There are no hardware iCloud methods that are publicly available!
The only hardware method released publicly is for Cellular IPads. The method originated over at GsmHosting by pasha4ur (sorry if not the correct case!) and the method involves removing (and for a few replacing) the smallest resistors you can ever imagine which causes the iPad to lose the cellular capabilities, and in turn the IMEI, which will cause the iPad to have to register itself a brand new serial number (because IPads and iPhones create the serial number based off of an algorithm that includes things like wifi MAC address, IMEI, and other internal components) and since it's a brand new serial number at that point it obviously will not have an iCloud account attached aka iCloud bypass via hardware. If the resistor is reattached then the previous serial is regenerated which will relock the device.

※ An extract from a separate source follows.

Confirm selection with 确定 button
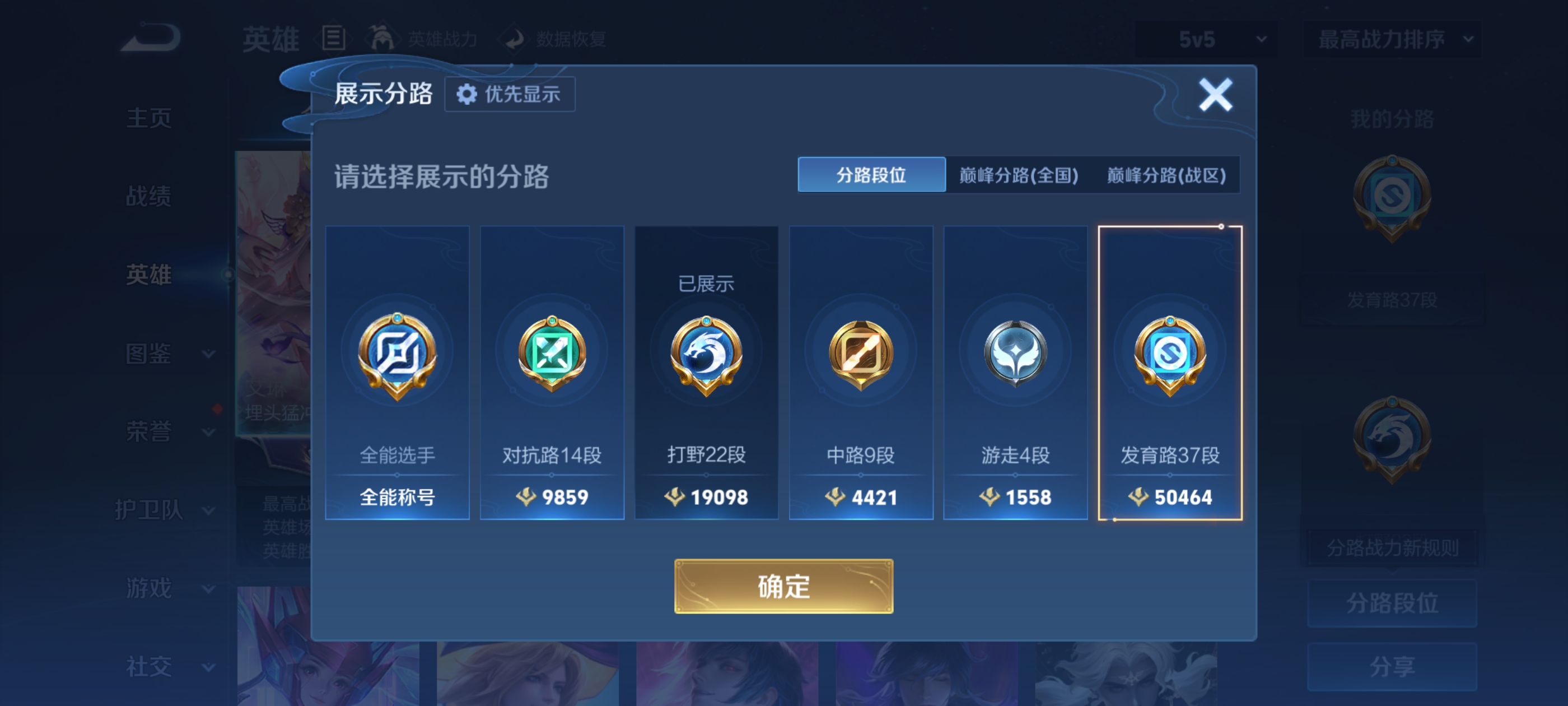The image size is (1568, 706). tap(783, 586)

This does not work the same with iPhones.
What we do here with EFI is not iCloud solutions! We are BIOS modding the firmware password out of the chip.
Thinking of using a Raspberry Pi/Arduino/other microcontroller devices is good for creative thinking, and I absolutely implore everyone to think outside the box like this, although you're barking up the wrong tree thinking its possible in the ways that we do Macbooks BIOS modifications.
Apple GSX access will give you full access to insane possibilities with Apple devices, but good luck getting access to one. This is how these remote unlocks are being done, and I can personally attest to this because I use this method personally and I unlock multiple devices daily. Service is instant, remote, and ONLY works on Apple devices that do not have a SIM card. Note this does not just mean u took the SIM card out, it means wifi only, wifi only, wifi only. I believe this is only possible at this time because Apple are the ones actually allowing this to happen. With the quickness of the unlock, the method of it being remote, and only via serial number, that means 100% FOR SURE it is somebody with access to GSX, and knowing what we now know about GSX, this is only possible to the extent and amount of people that are unlocking, by having a mass hush hush of remote unlocks being allowed by Apple employees. In my opinion Apple probably is doing this to boost their own cash flow and to get more people using Apple products to have more working devices out there in the hype of the new iPhone 7 release (ever so coincidentally released around the same time these unlocks started popping up) and due to the fact that the new MacBook Pro/Air for 2016 are set for release in the next very soon weeks.
There is another method for bypass involving CFW (custom firmware) restoring and there is only one guy on YouTube studying this material openly. Look up FCE 365. He's got a lot of really good knowledge and knows his stuff more than most, but I have tested the methods EXTENSIVELY and, as he will also say, it only works on certain phones for some reason.
The best possible way u can hope to get through is by using WireShark/Fiddler/some other packet sniffing software, and trick iTunes into activating your locked phone as a brand new phone instead. There's not much info out there but I've tested this method just as much as other methods and have only seen videos of it working because anything that you can watch online means that Apple can also watch online and patch very shortly afterwards. Hence the many many many releases of iOS 9, 9.1, 9.2, 9.2.1, 9.3, 9.3.1, 9.3.2, 9.3.3, 9.3.4, 9.3.5 10b1, 10b2, 10b3, 10b4, 10b5, and I believe 10b6 before releasing iOS 10.